Croatian usually drops subject pronouns because the verb ending already shows who the subject is.
- Raspravljaju alone clearly means they discuss.
You can say Oni ponekad raspravljaju o… if you want to emphasize they (for example, in contrast to someone else), but in a neutral sentence it is more natural to leave oni out.
Yes, o here corresponds to English about. With the verb raspravljati, you almost always use o for the topic:
- raspravljati o nečemu – to discuss something / to discuss about something
Grammatically, o always takes the locative case, which is why you see o prošlosti, sadašnjosti i budućnosti (not the simple base forms).
All three are in the locative singular, because the preposition o requires the locative.
Their dictionary (nominative singular) forms are:
- prošlost – the past
- sadašnjost – the present
- budućnost – the future
The locative singular of these feminine nouns ends in -i: prošlosti, sadašnjosti, budućnosti.
Croatian has no articles (no a/an/the).
Definiteness is usually understood from context, word order, or additional words, not from a separate article.
So prošlost, sadašnjost i budućnost can mean the past, the present and the future when the context makes them specific, as it does here.
Kao da means as if / as though. It introduces a subordinate clause describing an unreal or imaginary comparison:
- …kao da su tri različita grada. – …as if they were three different cities.
You can use kao da with:
- the present tense (as here) – often for vivid or figurative comparisons
- the conditional – to stress unreality even more, e.g. kao da bi bila…
Su is the short (clitic) form of jesu, from the verb biti (to be). Croatian clitic verbs (like sam, si, je, smo, ste, su) must appear in the second position in their clause.
In …kao da su tri različita grada, the clause after da starts with su in that “second position” spot, so its place is fixed by this rule.
You cannot move su to the end (kao da tri različita grada su) – that sounds wrong in standard Croatian.
The logical subject is prošlost, sadašnjost i budućnost (from the previous part of the sentence). Croatian does not repeat them; they are understood.
So you can think of it as:
- (Prošlost, sadašnjost i budućnost) su tri različita grada.
The phrase tri različita grada is the predicative complement (three different cities), describing what the subject is “like” in this comparison.
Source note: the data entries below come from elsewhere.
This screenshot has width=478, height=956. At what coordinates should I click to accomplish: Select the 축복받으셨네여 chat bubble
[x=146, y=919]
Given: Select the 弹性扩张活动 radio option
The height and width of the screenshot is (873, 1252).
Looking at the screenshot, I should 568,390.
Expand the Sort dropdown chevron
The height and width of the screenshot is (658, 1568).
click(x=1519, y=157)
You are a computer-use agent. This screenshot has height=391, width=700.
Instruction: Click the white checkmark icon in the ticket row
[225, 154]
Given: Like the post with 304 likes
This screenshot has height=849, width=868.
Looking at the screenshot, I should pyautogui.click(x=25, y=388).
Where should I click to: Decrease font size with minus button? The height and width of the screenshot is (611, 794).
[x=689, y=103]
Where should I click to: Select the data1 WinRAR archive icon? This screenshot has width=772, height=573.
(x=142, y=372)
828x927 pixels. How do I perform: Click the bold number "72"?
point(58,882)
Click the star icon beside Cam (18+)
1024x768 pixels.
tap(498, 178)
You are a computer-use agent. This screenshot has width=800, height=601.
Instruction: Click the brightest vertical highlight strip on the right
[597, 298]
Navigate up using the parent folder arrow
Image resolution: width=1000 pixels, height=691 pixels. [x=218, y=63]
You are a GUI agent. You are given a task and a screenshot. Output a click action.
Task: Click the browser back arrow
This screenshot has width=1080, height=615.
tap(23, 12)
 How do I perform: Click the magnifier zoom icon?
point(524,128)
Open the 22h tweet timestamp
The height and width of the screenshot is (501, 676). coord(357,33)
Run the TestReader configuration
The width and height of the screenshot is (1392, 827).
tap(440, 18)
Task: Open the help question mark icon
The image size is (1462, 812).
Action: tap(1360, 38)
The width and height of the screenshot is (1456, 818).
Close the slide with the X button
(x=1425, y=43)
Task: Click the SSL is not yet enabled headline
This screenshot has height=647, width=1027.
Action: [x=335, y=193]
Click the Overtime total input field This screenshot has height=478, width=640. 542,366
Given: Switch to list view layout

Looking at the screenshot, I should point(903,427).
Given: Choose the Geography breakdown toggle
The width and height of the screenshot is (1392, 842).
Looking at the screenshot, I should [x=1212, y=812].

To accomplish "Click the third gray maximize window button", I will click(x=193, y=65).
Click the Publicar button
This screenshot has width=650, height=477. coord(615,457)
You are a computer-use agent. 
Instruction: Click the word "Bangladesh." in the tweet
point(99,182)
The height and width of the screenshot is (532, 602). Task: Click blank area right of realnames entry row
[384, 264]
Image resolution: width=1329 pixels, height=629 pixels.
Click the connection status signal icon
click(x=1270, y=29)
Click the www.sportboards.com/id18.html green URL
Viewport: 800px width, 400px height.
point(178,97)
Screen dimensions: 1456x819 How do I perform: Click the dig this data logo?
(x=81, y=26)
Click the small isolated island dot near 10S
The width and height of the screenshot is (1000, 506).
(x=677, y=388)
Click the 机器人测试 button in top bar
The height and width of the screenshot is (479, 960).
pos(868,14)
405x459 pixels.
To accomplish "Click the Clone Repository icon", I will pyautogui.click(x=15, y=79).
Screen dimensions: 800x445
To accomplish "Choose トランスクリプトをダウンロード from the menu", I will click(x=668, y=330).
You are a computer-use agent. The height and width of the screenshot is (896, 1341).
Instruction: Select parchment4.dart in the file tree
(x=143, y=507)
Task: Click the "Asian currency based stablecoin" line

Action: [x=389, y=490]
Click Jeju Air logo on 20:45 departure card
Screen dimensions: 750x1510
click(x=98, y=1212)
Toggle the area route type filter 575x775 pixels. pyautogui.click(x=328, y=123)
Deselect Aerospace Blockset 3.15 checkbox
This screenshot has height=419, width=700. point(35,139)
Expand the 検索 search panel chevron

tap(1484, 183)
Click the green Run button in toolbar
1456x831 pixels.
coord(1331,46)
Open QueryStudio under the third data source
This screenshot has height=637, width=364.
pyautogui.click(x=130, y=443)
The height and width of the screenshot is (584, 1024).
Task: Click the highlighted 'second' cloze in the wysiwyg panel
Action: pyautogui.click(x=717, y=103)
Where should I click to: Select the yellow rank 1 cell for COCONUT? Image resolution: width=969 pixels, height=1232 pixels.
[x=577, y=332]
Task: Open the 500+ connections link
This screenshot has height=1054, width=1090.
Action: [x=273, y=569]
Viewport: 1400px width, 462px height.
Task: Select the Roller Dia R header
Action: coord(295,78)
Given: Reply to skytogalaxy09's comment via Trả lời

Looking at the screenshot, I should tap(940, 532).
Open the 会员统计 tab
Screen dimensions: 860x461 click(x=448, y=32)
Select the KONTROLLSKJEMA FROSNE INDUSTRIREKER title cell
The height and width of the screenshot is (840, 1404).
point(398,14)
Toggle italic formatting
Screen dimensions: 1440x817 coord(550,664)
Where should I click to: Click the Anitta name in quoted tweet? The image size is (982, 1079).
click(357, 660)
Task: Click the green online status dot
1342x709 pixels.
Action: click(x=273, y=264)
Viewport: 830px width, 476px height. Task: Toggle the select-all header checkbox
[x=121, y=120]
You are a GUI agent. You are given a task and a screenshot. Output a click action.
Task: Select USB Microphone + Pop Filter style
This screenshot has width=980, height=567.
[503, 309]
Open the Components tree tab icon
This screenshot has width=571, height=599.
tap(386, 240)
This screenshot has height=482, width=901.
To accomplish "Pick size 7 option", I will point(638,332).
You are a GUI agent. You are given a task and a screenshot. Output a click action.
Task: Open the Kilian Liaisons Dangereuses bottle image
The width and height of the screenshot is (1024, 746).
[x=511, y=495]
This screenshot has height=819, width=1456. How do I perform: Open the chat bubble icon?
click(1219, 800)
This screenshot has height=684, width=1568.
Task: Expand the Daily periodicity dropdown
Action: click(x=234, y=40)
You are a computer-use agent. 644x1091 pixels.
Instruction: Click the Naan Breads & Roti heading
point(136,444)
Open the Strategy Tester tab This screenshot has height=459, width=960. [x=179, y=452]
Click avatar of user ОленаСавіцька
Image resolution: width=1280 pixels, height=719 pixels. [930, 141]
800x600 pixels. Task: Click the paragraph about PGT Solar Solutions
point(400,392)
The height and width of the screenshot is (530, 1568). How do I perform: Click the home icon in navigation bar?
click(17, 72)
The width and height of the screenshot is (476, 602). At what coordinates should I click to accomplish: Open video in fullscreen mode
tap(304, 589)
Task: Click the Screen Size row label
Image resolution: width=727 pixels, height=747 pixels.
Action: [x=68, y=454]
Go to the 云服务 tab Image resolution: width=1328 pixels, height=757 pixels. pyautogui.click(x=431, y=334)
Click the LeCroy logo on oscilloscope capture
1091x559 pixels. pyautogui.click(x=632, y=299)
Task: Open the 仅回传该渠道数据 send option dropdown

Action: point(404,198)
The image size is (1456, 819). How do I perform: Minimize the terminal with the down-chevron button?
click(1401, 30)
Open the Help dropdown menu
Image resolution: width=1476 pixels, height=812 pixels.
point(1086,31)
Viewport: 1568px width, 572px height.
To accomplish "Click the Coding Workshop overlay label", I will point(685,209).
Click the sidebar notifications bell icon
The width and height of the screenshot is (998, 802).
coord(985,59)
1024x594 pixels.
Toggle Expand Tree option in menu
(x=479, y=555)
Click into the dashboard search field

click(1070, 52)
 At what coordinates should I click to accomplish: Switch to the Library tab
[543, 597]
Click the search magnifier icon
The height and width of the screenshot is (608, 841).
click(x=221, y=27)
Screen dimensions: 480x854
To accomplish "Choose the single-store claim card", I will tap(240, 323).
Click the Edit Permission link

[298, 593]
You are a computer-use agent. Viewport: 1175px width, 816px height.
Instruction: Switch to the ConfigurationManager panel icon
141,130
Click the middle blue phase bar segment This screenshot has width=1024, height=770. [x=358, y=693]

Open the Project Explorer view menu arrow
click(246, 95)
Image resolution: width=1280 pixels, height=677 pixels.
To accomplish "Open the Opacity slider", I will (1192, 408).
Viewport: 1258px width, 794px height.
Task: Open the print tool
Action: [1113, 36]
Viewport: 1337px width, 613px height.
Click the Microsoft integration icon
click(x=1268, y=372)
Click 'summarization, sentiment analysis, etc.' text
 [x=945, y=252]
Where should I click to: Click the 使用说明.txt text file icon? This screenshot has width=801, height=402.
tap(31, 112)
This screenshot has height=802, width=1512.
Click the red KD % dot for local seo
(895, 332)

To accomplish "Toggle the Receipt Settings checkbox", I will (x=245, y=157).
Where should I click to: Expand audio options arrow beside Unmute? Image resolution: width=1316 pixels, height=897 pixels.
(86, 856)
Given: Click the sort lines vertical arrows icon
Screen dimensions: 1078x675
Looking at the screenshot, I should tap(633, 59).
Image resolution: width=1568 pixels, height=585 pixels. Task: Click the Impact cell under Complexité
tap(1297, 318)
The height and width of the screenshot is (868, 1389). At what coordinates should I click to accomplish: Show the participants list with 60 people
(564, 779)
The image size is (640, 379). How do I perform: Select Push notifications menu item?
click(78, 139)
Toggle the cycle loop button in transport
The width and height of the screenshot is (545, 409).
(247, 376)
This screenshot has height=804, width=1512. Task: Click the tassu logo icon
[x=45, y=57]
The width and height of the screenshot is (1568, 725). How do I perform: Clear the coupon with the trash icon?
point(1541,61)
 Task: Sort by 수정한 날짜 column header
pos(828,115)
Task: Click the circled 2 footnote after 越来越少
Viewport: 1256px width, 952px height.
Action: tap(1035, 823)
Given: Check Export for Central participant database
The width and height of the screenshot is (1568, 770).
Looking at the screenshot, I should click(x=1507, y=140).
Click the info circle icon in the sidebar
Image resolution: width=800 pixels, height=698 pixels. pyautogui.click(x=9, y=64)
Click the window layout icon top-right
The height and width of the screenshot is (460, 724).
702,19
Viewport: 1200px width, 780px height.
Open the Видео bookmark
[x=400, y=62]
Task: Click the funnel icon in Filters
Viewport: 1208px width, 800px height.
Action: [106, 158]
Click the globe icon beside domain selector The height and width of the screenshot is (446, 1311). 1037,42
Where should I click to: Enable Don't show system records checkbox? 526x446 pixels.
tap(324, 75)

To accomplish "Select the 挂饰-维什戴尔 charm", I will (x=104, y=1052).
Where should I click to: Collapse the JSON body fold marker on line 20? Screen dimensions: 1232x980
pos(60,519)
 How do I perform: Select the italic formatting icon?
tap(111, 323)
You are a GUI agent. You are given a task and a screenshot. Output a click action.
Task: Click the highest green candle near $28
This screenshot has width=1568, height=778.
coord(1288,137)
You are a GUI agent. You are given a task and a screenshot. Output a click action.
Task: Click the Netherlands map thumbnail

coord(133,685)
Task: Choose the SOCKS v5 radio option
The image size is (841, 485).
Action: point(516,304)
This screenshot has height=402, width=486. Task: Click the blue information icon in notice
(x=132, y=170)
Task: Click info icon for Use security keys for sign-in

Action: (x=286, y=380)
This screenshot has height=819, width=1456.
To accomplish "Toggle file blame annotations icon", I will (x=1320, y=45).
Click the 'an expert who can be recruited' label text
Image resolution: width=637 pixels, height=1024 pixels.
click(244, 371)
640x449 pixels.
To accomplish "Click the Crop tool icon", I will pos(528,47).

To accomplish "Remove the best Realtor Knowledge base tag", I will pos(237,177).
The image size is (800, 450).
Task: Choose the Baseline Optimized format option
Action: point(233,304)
With the numbers 2, 3, 4 in Croatian there is a special pattern:
The noun is usually in genitive singular:
- jedan grad – one city
- tri grada – three cities (g.sg grada)
The adjective typically has the ending -a here:
- tri velika grada – three big cities
- tri različita grada – three different cities
So tri različita grada is the normal, grammatical way to say three different cities.
Tri različiti gradovi sounds unnatural and ungrammatical in standard Croatian.
Syntactically, the whole phrase tri različita grada is in the nominative, because it is the complement of su (are).
Inside that phrase:
- tri is nominative,
- grada has the genitive singular ending (the normal pattern after 2–4),
- različita is in the special “counting” form that appears with 2–4.
You don’t usually need to label this in detail; just learn that after tri you say tri + (adjective in -a) + (noun with its “2–4” form): tri različita grada.
After the numbers 2, 3, 4, adjectives normally take this -a ending, regardless of the noun’s gender:
- dva nova stola – two new tables (masc.)
- tri različita grada – three different cities (masc.)
- četiri lijepa sela – four beautiful villages (neuter)
So you don’t use različiti here. The pattern “number 2–4 + adjective in -a + special noun form” is something you mostly learn by example and practice.
Yes, Croatian word order is relatively flexible, but it affects emphasis:
- Ponekad raspravljaju o… – neutral, default: Sometimes they discuss…
- Raspravljaju ponekad o… – still possible, but ponekad is less prominent.
- Oni ponekad raspravljaju o… – emphasizes they (those people, not others).
The original order is the most neutral and natural in standard usage.